A quick though might be to actually describe the amount of each texture slot in each vertex, using a 0...1 style, ie. doing it "in parallel", in an order that is always fixed. A vertex typically connects to 6 other vertices (but can connect to more), so at most 6 textures would in that case be involved in the blending at any time. You'd however describe the amount of all textures in each vertex; those that are 0 you'd simply skip in the fragment shader and maybe count on doing at most 6 lookups.
A question that comes next is how many "floating point" channels can you allocate in the vertex data? Not too many, i guess, but at least a few, depending on what else you need to bake in the vertex data.

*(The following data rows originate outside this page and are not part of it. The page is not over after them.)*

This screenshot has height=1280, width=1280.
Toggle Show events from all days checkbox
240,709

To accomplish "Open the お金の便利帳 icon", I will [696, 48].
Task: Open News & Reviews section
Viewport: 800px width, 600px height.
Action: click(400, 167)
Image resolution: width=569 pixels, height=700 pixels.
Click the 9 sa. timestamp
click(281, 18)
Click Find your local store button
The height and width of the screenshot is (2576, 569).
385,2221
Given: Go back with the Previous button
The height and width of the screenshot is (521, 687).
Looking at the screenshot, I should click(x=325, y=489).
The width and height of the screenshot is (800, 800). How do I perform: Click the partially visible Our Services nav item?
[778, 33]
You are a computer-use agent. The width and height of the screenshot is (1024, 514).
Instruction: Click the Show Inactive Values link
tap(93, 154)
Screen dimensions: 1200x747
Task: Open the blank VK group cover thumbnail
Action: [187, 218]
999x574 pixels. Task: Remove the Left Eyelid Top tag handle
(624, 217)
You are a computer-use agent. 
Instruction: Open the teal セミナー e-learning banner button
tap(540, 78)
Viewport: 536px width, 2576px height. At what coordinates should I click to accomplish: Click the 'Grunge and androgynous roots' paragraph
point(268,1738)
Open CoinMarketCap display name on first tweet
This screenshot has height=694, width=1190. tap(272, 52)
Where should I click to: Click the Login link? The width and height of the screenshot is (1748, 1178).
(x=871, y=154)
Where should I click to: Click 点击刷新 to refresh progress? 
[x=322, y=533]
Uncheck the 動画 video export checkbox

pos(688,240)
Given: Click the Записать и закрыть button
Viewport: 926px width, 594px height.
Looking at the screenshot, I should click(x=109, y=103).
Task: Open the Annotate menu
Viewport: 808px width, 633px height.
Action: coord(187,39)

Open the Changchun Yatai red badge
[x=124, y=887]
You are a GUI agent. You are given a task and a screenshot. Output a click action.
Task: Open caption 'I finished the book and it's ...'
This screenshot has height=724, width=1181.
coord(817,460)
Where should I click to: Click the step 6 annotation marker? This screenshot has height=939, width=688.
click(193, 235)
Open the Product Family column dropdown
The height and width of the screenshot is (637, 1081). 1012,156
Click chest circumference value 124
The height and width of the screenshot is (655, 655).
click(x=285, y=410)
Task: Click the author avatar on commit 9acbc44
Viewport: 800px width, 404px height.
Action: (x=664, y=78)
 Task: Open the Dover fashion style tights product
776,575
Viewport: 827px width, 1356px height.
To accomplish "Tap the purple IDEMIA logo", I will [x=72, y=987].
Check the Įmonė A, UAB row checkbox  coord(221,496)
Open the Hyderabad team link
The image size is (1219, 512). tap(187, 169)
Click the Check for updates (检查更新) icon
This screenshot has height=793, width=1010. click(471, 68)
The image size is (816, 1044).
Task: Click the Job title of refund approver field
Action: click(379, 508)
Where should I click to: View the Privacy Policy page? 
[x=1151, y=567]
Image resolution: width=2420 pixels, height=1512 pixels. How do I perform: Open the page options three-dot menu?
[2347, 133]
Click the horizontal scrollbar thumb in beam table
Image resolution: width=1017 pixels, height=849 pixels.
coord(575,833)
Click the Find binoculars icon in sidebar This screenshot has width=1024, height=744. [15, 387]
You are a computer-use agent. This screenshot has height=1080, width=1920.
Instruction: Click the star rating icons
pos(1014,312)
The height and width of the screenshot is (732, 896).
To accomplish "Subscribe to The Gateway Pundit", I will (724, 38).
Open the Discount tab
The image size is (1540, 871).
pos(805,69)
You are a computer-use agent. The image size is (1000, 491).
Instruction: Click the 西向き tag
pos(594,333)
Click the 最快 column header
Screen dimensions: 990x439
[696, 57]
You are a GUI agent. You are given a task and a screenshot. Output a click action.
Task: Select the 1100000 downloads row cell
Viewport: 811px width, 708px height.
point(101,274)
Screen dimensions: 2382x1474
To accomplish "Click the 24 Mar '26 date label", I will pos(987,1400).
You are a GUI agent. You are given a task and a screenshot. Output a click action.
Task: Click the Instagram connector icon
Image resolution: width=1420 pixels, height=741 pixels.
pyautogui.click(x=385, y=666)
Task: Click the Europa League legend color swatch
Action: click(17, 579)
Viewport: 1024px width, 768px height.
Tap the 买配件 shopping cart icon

Having said that, i could point out that you maybe do not need a fine resolution of 1/256 for the "amount of each texture"? If you are willing to have for example 1/16 as resolution, you can bake in the texture amounts for 16 different textures in one 8-bit "float-part", since it can hold 256 different integer values. In that case, you could describe the blending of max 16 texture materials in for example normal.w. Or have 8 channels, each with a resolution of 1/32. Ofc you need to do some bit maths in the shader (and when building the mesh), but that's the fun part right? :-)
Edit:
About the segment above, i must admit a duration-of-a-shower amount of brainwork did not reveal any good solutions as to how to control the splitting of a single float so that one is able to grab individual segments of it's bit-sequence while GPU is interpolating it. This would be a question for the bit-guys, ie. a separate issue to ask the encryption and compression experts. Can you interpolate a 32-bit floating point value AAAA (4 bytes), so that individual bytes of it's bit representation remain decodeable along the interpolation and all become BBBB separately at the other end?